Code status discussion, smoking cessation discussion, procedure notes, critical care notes. It could really be any form of documentation that can be used repeatedly. And those provide a starting point for users, where they can go in and customize those for themselves. The beauty of it is that when you take tools like those, and apply natural language processing to them, we’re then able to dredge data out of otherwise-unstructured text. For example, Cerner and Nuance have taken Nuance’s natural language processing solution and have put it into a tool that will provide real-time feedback to physicians on the quality and appropriateness of their documentation, related to necessary ICD-10 elements. As you know, there’s a necessary increase in specificity and acuity documentation related to ICD-10. That’s going to be a major challenge for us both in the ED, and everywhere in medicine. But when we have tools like NLP embedded into the EMR, as is the case now with Cerner, that’s an advance.
What would your advice be for CIOs, CMIOs, and other healthcare IT leaders, at this moment in time?
October 2014 is the deadline for compliance with ICD-10 documentation, and it’s coming at us like a freight train. And the interesting thing is, in order to deploy these technologies to achieve those standards, providers must be documenting electronically. So with that said, we need to be focusing now on getting the docs into the record and documenting electronically; so now, in the next six months, is the time to focus on getting them into adoption in the EMR and in physician documentation.
Is there anything else you’d like to add?
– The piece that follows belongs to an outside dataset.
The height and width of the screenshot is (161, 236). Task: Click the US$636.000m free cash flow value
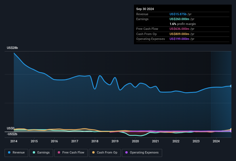point(179,29)
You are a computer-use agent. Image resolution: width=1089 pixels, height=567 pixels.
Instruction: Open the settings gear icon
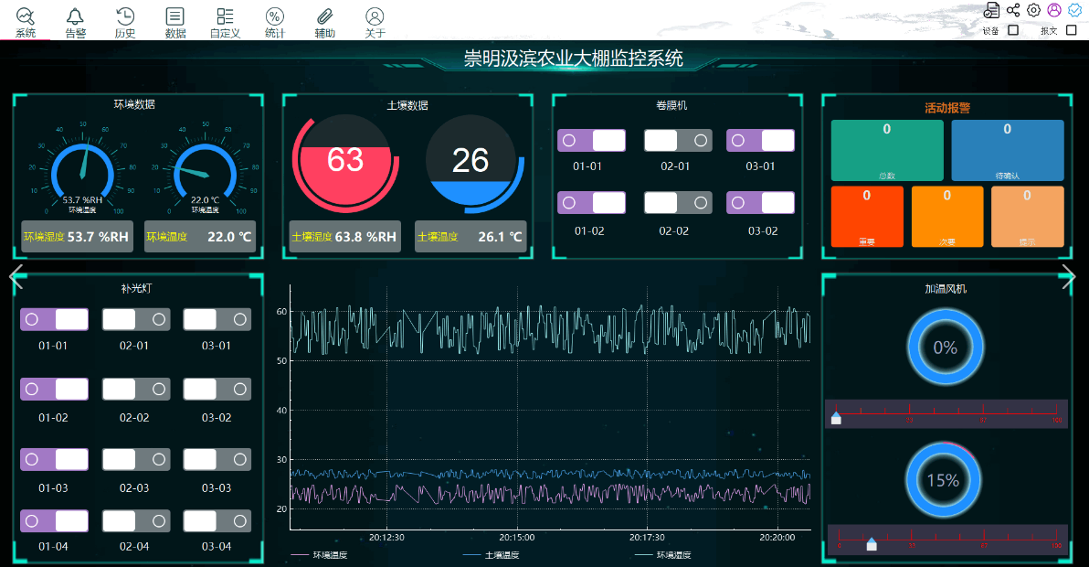tap(1033, 10)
So that is key right now, getting them in, increasing adoption rates, but also planning to apply these recently developed and developing technologies to assist the providers with regard to the increased scrutiny that will be applied relative to ICD-10, because as physicians, we’re not going to be able to do it alone. We already get constant feedback from coders; and the stakes will be higher when ICD-10 comes, so it’s time to put those tools into place, in order to meet those regulatory elements.